## Work instructions
Transcribe each line below verbatim; pictures excluded.

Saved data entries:
- Opening Delimiter -
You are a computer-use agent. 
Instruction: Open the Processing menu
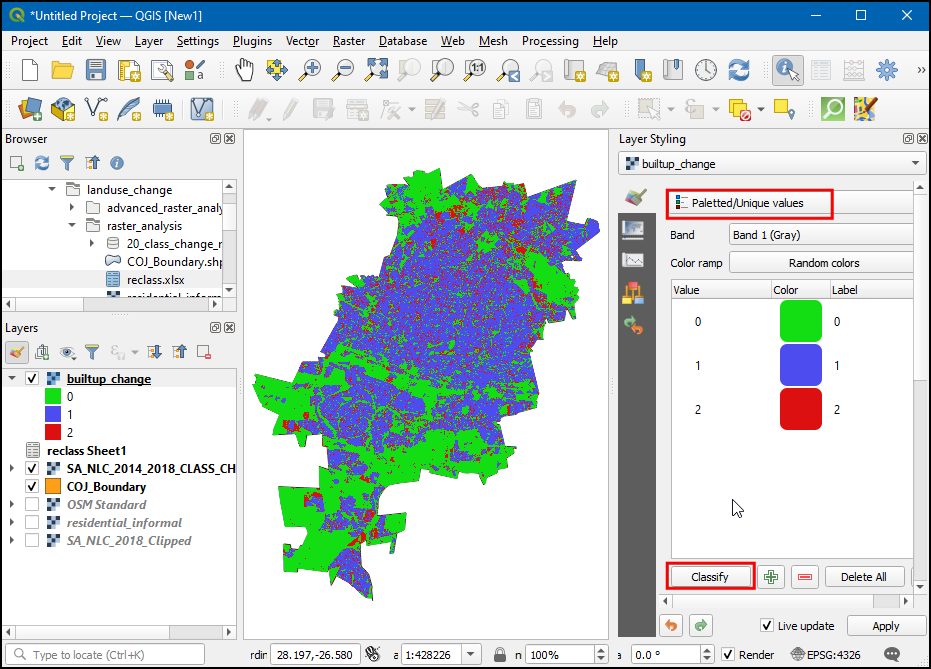point(549,41)
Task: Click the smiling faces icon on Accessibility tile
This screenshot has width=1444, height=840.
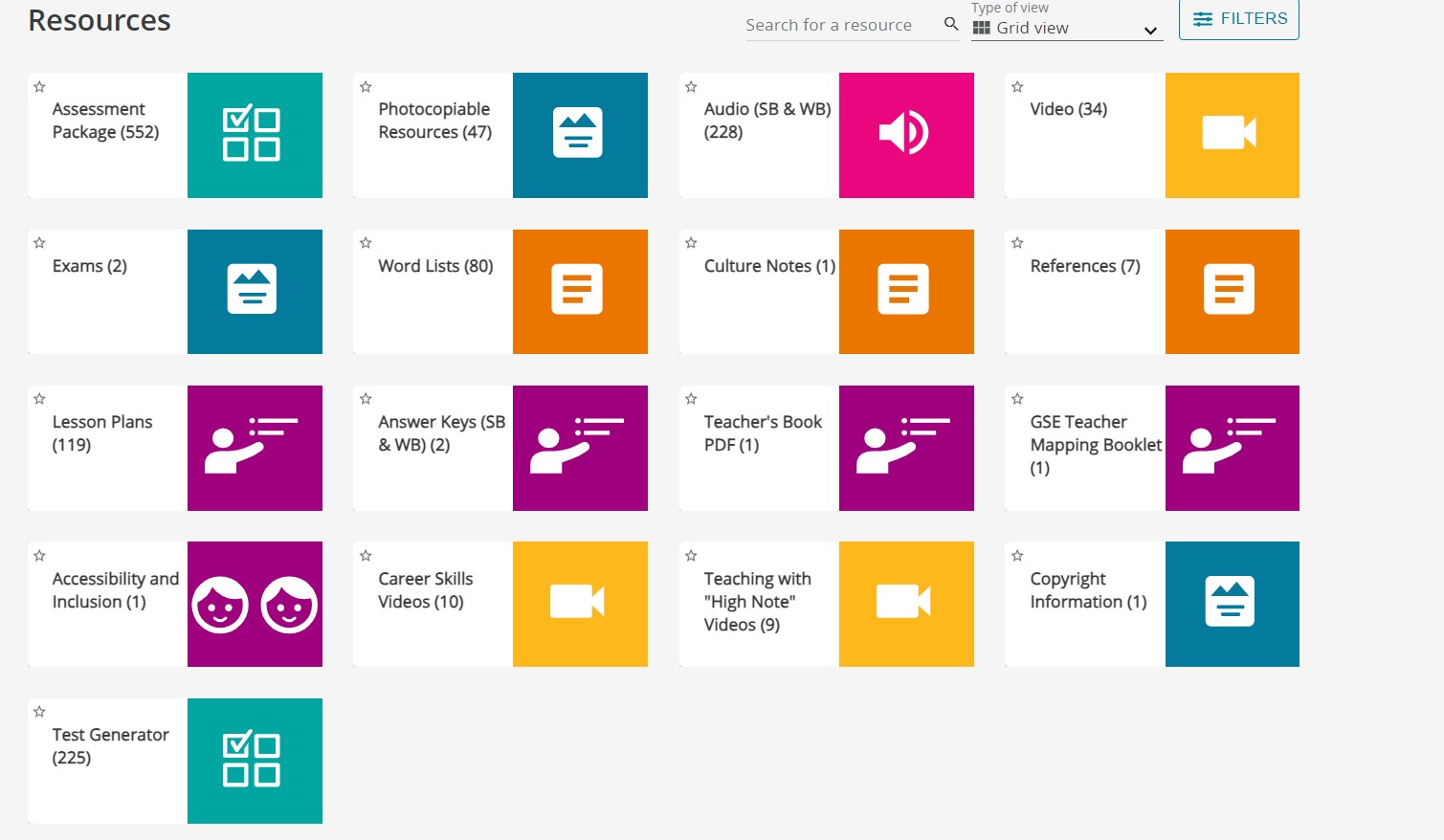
- Closing Delimiter -
## Response to the exercise
You are a computer-use agent. 
Instruction: Open the Processing menu
point(549,41)
Task: Click the smiling faces icon on Accessibility tile
This screenshot has width=1444, height=840.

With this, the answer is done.